One of the things that EHR salespeople and EHR vendor websites like to proclaim is that their EHR can be implemented with no change. They use adjectives like “easy” and “simple” to describe their EHR implementations. Certainly EHR salespeople are trained to say things like “will adapt to any workflow” and “our system is so configurable you can change it however you like.”
Certainly this type of message rings well with doctors who are afraid of the changes that EHR will bring. Let me assure everyone who’s reading this that EHR requires change. This is true of every EHR vendor, for every specialty, and every size organization. Change and EHR go hand in hand. What we have to get over is thinking that change is bad. Change can often be good, if it’s done right.
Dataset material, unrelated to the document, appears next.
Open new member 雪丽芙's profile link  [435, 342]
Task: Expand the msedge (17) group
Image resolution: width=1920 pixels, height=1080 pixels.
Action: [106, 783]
HP recently put out a detailed whitepaper discussing “Four EHR Change-Management Mistakes (And How To Avoid Them)“. It’s one of the deepest looks at managing the change that comes with EHR that I’ve seen.
For those who don’t want to read the whole whitepaper, here are the four EHR change management mistakes:
1. Mismatched IT
2. Misplaced Resources
3. Missed Accountability
4. Mismanaged Logistics
The whitepaper also talks about the evolutionary role of IT in today’s medical practice. First, IT provides basic functionality. Next, IT adds some value. Finally, IT delivers significant benefit. I’ve seen this evolution first hand in many organizations. Each step of the process requires managing changes that lead to the eventual benefits. However, far too many people get stuck in the basic functionality and never make it to the significant benefits.
If I were to take one of the mistakes above to highlight why many miss out on significant benefits it would be Missed Accountability. At the core of this idea is having effective leadership. I’ve never seen an organization go through the EHR change effectively without strong leadership.
What do you or your organization do to manage the change required by EHR?